● **Exercise tasks**:
[1] For each statement, say whether it agrees with the forum thread. Answer yes or no, and quote the deciding words of the thread. (a) The first answer says move semantics will be introduced in C++x0. (b) The Guru of the Week article that is cited is number 25. (c) The final post says it would be a problem if the code were illegal.
[2] Reproduce the passage of the forum thread from "Part of your" up to and including "is indeed important.".

● **Document segment**:
● ● ● ● ● ● ●
I don't think you can do this with current C++. You need the move semantics that will be introduced in C++x0.
alex tingle
2009-09-25 12:45:48
A:
Is the C++x0 intentional or a typo?
Naveen
2009-09-25 12:55:19
It's the sad true :(
Pavel Shved
2009-09-25 12:59:28
martin
2009-09-25 13:04:02
I think you mean C++0x
Bill
2009-09-25 16:44:14
Well, they've got 3 months to prove me wrong.
alex tingle
2009-09-25 17:10:02
Ahh, that's cute :)
Bill
2009-09-28 13:24:37
+2
A:
The original Guru of the Week article is here: Guru of the Week #15.
Part of your answer might come from Herb himself, in "A candidate for the most important const" - the "const" part of assigning a temporary to a reference is indeed important.
So it would appear as if this is a bug in the original article.
MadKeithV
2009-09-25 12:46:02
Thanks for the link; yes, that clarifies point 1. in my post. However, as stated, I consider more important he problem of the temporary dying with a valid reference still attached applies even if we trade the reference it for a const-reference (as in my code). Also I don't have a problem if that is illegal, even though I wonder why the C++ Standard would differentiate between the local and the class embedded reference.It would be just good to know if the compiler a) can detect that error and b) if it even should try to detect it or if it's something programmer's just have to keep in mind.
● ● ● ● ● ● ●
● **Dataset content**:
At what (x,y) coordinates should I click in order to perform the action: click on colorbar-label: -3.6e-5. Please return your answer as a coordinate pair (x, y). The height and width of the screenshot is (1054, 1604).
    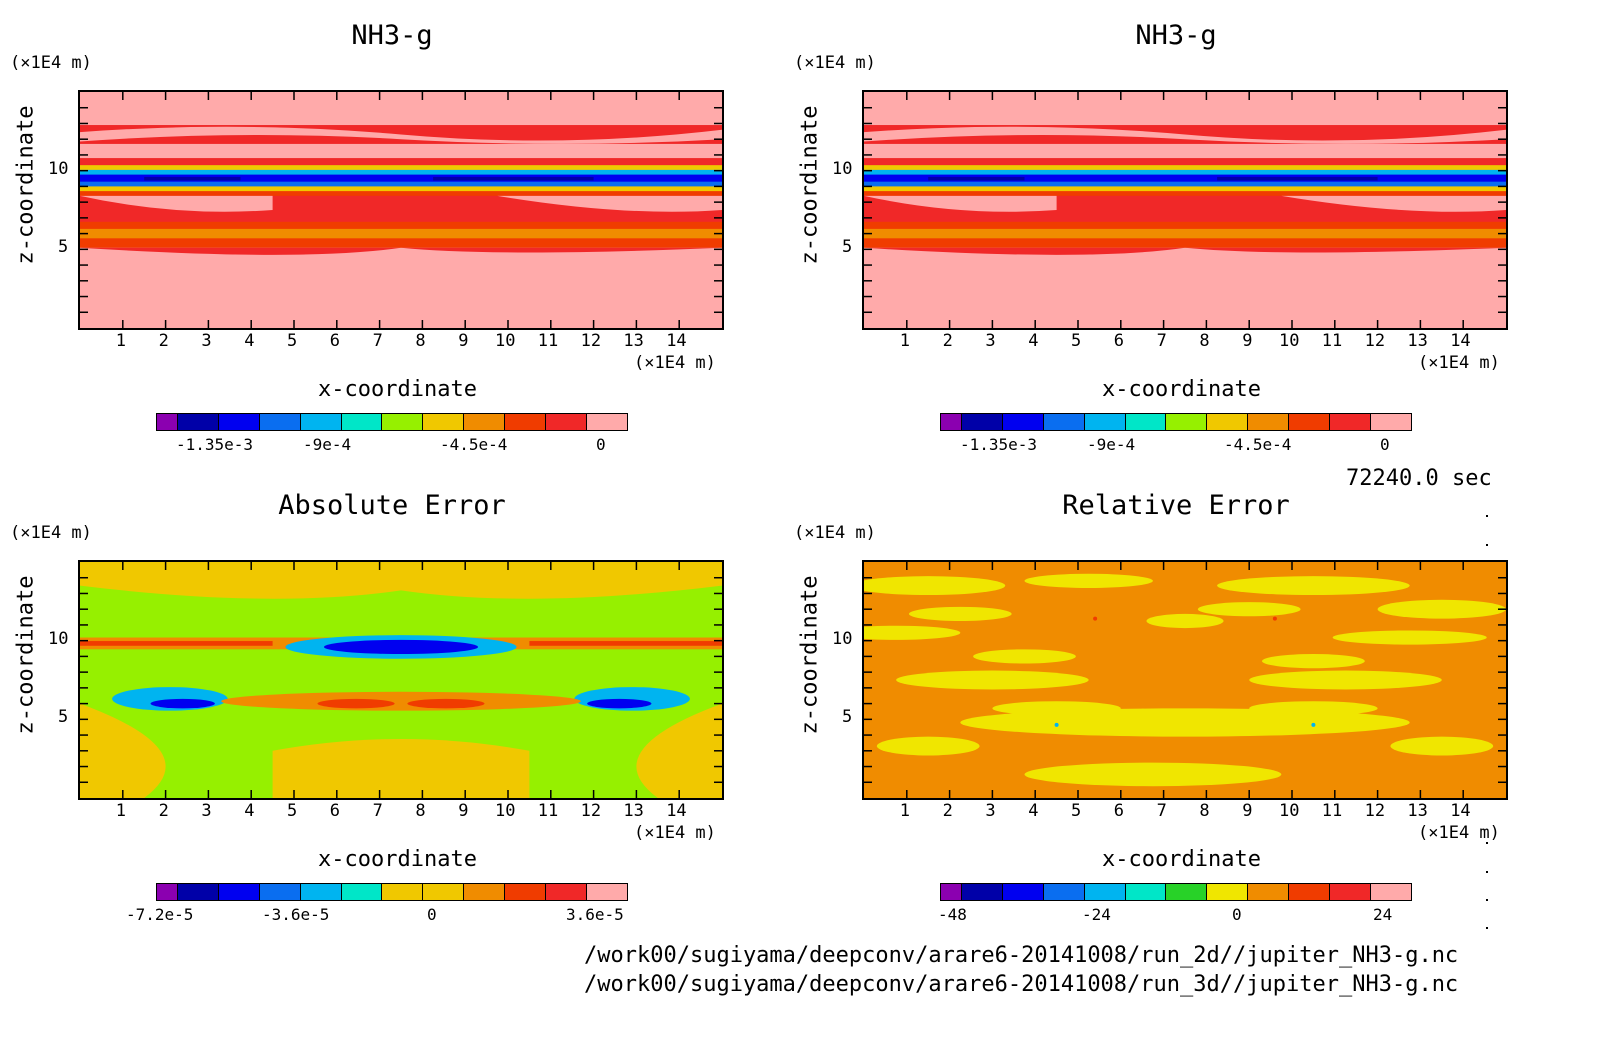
● ● ● ● ● ● ●
● **Solutions for each task**:
[1]
(a) Yes: "You need the move semantics that will be introduced in C++x0."
(b) No: "Guru of the Week #15."
(c) No: "Also I don't have a problem if that is illegal"

[2]
Part of your answer might come from Herb himself, in "A candidate for the most important const" - the "const" part of assigning a temporary to a reference is indeed important.